___ DATA RECORDS

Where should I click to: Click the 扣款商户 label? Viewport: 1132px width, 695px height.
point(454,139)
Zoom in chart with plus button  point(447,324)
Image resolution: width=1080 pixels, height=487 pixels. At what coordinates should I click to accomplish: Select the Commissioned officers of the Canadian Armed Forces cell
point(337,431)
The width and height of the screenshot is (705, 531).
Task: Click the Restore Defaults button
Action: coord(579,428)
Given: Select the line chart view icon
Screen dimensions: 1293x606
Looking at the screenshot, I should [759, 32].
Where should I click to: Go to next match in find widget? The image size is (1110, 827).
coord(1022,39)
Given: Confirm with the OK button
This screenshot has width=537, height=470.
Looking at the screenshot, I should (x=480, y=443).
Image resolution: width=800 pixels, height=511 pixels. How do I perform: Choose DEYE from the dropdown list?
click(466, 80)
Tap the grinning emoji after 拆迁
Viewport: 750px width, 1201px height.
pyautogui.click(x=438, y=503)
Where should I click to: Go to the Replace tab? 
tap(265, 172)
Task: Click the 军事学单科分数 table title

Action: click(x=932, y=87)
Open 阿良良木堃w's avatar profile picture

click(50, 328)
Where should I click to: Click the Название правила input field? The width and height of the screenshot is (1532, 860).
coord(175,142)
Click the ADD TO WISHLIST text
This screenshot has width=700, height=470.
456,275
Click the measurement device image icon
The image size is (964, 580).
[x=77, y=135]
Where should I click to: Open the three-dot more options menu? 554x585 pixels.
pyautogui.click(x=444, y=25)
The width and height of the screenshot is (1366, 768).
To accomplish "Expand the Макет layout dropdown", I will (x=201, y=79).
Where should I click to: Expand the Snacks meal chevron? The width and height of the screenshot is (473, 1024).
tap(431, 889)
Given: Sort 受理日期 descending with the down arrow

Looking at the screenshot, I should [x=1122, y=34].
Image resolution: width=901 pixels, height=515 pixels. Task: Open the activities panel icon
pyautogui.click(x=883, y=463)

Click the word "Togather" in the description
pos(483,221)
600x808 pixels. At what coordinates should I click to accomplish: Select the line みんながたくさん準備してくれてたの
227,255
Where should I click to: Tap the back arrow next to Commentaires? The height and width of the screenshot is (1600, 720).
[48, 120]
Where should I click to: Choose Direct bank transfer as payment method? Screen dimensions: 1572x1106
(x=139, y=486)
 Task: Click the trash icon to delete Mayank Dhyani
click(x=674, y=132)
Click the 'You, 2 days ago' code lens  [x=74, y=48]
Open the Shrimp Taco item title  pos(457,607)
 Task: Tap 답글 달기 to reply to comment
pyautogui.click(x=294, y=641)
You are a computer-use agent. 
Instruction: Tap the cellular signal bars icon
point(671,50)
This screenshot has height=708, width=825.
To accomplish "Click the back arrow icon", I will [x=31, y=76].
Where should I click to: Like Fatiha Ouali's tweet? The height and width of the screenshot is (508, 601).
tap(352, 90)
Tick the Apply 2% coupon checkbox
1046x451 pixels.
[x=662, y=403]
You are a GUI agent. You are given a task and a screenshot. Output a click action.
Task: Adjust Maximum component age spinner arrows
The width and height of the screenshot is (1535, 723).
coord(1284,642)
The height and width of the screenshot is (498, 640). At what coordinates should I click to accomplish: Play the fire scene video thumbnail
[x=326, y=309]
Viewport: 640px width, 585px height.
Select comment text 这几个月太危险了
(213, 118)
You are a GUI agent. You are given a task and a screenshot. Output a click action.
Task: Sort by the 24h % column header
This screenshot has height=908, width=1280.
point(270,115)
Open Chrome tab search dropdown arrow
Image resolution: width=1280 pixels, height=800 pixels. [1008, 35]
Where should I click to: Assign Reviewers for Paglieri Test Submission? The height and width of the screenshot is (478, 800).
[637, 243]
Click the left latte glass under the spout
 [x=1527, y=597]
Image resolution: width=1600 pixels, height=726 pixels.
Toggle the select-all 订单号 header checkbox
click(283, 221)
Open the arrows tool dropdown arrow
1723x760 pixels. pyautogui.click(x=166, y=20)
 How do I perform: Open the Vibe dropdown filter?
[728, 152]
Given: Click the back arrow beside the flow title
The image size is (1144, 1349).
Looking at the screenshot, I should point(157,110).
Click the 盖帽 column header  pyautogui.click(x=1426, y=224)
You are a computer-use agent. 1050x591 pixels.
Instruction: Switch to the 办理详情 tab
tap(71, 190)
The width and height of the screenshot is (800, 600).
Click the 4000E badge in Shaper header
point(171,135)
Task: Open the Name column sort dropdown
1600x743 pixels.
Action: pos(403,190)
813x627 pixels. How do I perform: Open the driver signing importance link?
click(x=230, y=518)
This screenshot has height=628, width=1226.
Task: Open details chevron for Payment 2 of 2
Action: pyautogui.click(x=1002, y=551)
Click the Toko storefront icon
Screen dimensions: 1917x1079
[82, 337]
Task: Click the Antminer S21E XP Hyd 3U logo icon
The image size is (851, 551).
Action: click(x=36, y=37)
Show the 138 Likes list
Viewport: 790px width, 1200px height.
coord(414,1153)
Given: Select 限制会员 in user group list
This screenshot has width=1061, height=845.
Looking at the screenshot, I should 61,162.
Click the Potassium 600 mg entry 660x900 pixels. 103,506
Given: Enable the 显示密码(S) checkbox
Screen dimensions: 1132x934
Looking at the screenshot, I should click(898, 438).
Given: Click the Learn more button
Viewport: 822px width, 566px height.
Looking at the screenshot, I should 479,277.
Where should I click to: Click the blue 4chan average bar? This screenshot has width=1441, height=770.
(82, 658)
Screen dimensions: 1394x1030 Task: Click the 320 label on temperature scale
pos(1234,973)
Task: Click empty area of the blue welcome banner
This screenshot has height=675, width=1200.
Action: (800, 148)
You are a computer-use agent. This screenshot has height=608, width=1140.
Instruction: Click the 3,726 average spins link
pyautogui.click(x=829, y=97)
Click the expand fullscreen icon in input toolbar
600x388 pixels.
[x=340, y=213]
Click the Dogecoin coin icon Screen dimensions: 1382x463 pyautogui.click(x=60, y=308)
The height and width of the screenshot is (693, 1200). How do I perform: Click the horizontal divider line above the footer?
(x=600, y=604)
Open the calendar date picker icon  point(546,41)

______

* **WORK TASK**: Once you have located every line with the word "computer" in the material above, list those lines.

* **ANSWER TO THE PROBLEM**:
You are a computer-use agent. 
You are a computer-use agent. 1050x591 pixels.
You are a computer-use agent. This screenshot has height=608, width=1140.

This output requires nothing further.